[Start of Attachment]
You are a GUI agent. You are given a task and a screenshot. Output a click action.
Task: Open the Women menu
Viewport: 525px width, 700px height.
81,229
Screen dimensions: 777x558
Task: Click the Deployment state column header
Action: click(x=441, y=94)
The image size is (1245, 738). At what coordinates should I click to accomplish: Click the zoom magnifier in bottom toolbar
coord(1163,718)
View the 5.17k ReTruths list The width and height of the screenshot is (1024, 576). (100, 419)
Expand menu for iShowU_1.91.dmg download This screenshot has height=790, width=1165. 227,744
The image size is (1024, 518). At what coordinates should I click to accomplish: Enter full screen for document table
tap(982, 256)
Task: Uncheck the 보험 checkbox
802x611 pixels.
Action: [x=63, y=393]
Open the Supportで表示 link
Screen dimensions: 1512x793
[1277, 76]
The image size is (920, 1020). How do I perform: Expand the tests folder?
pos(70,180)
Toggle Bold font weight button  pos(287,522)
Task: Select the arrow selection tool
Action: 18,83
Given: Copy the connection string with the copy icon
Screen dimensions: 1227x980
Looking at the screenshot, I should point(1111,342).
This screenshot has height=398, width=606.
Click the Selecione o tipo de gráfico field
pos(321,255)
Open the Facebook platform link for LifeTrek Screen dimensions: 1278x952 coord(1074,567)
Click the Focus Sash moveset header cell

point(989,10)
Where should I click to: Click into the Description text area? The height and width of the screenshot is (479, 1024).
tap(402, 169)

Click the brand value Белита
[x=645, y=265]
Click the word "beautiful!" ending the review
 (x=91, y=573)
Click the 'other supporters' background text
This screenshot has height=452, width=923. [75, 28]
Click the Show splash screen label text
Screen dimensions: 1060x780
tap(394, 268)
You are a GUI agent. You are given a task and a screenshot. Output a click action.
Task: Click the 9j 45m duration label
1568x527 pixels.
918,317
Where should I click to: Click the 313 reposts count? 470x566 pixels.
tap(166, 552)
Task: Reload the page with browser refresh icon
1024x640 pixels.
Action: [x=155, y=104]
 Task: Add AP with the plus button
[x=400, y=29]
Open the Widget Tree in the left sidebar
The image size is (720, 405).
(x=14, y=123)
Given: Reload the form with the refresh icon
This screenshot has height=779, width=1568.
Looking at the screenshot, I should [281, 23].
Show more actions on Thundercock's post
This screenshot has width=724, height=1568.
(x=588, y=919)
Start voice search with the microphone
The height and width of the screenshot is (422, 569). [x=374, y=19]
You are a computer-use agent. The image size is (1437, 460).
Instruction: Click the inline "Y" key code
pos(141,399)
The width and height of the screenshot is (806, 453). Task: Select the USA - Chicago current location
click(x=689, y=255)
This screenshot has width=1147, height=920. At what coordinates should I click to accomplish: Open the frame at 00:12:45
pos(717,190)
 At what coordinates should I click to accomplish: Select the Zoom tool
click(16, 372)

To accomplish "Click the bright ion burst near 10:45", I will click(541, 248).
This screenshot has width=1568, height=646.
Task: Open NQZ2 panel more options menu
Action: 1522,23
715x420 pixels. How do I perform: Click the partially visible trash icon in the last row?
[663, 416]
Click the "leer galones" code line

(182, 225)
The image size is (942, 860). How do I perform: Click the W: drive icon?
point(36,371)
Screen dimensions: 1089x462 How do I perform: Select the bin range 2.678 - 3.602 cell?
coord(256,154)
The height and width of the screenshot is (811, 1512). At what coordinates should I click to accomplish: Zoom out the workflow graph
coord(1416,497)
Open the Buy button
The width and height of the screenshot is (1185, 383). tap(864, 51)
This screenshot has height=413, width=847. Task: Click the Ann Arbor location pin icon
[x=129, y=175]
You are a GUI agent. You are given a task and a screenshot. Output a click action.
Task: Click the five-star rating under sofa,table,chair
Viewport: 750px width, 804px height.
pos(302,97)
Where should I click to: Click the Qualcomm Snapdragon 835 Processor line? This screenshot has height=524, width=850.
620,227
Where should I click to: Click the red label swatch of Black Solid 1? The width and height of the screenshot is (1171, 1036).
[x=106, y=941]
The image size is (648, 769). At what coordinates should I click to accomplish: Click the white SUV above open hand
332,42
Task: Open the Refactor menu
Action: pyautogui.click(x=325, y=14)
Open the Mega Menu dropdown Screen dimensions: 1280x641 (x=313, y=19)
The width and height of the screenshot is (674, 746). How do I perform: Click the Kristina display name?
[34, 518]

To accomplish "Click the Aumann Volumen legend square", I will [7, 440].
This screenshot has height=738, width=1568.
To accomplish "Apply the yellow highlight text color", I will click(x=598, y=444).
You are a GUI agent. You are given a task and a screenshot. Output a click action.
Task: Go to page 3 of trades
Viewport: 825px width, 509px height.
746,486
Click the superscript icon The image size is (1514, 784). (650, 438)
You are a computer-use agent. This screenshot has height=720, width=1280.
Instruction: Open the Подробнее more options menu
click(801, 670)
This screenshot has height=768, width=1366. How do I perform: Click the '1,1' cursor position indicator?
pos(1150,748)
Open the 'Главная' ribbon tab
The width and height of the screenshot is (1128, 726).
[End of Attachment]
Look above for the line with "Click the word" and the line with "Task: Reload the"; transcribe both and all lines in between, exactly, and nothing else.

Click the word "beautiful!" ending the review
 (x=91, y=573)
Click the 'other supporters' background text
This screenshot has height=452, width=923. [75, 28]
Click the Show splash screen label text
Screen dimensions: 1060x780
tap(394, 268)
You are a GUI agent. You are given a task and a screenshot. Output a click action.
Task: Click the 9j 45m duration label
1568x527 pixels.
918,317
Where should I click to: Click the 313 reposts count? 470x566 pixels.
tap(166, 552)
Task: Reload the page with browser refresh icon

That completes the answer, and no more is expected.